Biography: Jean-Paul Laumond (IEEE Fellow) is Directeur de Recherche at LAAS-CNRS in Toulouse, France. With his group Gepetto (www.laas.fr/gepetto) he is exploring the computational foundations of anthropomorphic motion. He has been a Coordinator for two European Esprit projects, PROMotion (1992–1995) and MOLOG (1999–2002), both dedicated to robot motion planning technology. During 2001–2002, he created and managed Kineo CAM, a spin-off company from the LAAS-CNRS to develop and market motion planning technology. From 2005 to 2008 he was a co-director of JRL, a French-Japanese CNRS-AIST laboratory dedicated to humanoid robotics. He teaches robotics at the ENSTA and Ecole Normale Superieure in Paris. He published more than 150 papers in international journals and conferences in computer science, automatic control, robotics and neurosciences. He is a member of the IEEE RAS AdCom.
Session WeB4: 50 Years of Robotics: Control
Wednesday, May 5, 2010 (10:25-11:00)
Dena’ina Center Kahtnu 1/2
Dr. Mark W. Spong
Erik Jonsson School of Engineering & Computer Science
University of Texas at Dallas
The Interplay Between Robotics and Control Theory
Abstract: Beginning in the early 1980’s, advanced methods in control theory began to be applied to problems in robotics by many researchers. In turn, practical problems in robotics stimulated the development of new theoretical results in control theory that found wide-ranging applications in many fields beyond robotics. This talk will survey the rich interplay between robotics and control theory from 1980 to the present. Notable examples include differential geometric methods, passivity-based control and energy shaping, robust and adaptive control theory, hybrid and switching control and, more recently, the influence of robotics on communications and networked control systems.

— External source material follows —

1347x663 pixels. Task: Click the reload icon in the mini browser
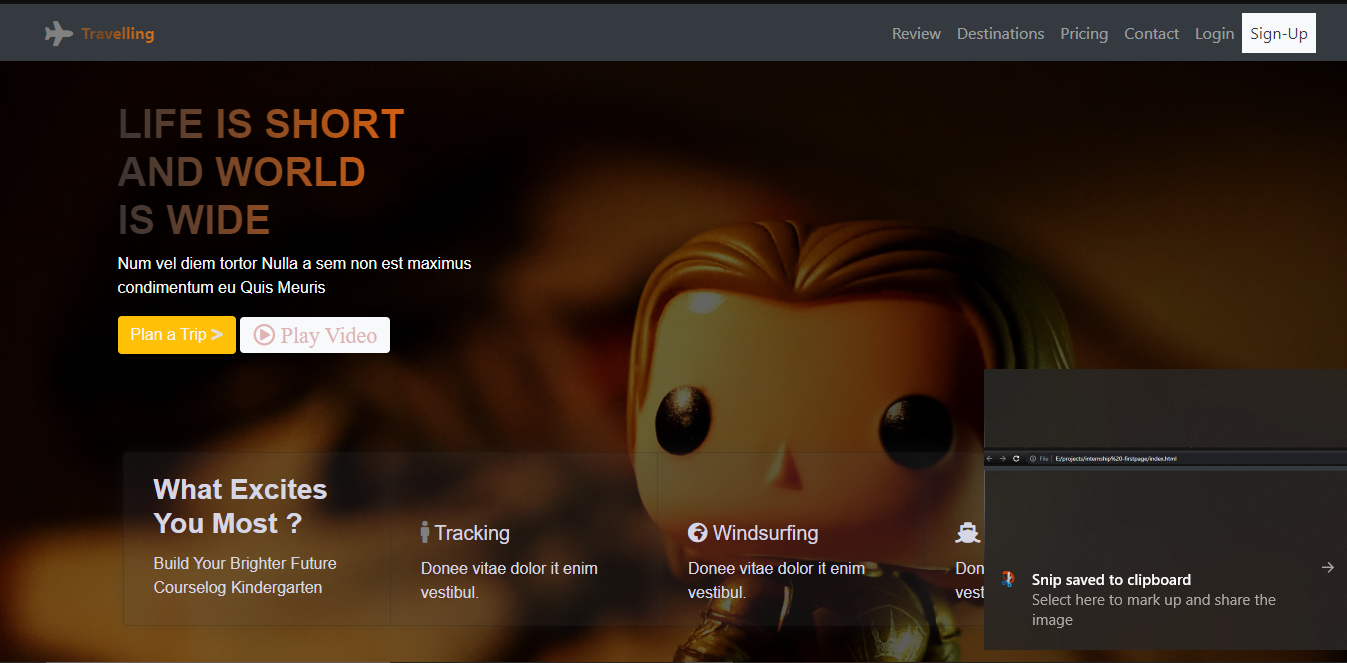pos(1017,458)
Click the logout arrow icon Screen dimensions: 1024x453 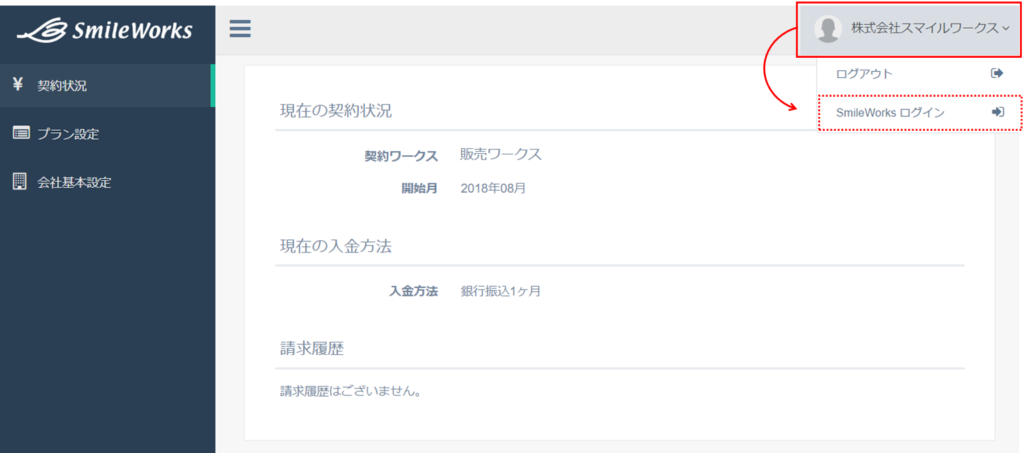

Biography: Mark W. Spong is currently Dean of the Erik Jonsson School of Engineering and Computer Science and holder of the Lars Magnus Ericsson Chair and the Excellence in Education Chair at the University of Texas at Dallas. Prior to 2008 he was at the University of Illinois at Urbana-Champaign. Dr. Spong's main interests are in nonlinear control theory and robotics. He has published more than 250 papers and 4 books in the area. He is Past President of the IEEE Control Systems Society and Past Editor-in-Chief of the IEEE Transactions on Control Systems Technology. His recent awards include the 2007 IROS Fumio Harashima Award for Innovative Technologies, the 2008 IEEE Transactions on Control Systems Technology Outstanding Paper Award, the Senior Scientist Research Award from the Alexander von Humboldt Foundation, the John R. Ragazzini Award and O. Hugo Schuck Award from the American Automatic Control Council, and the IEEE Third Millennium Medal. Dr. Spong is a Fellow of the IEEE and President of Mechatronic Systems, Inc., a company that he founded in 1996.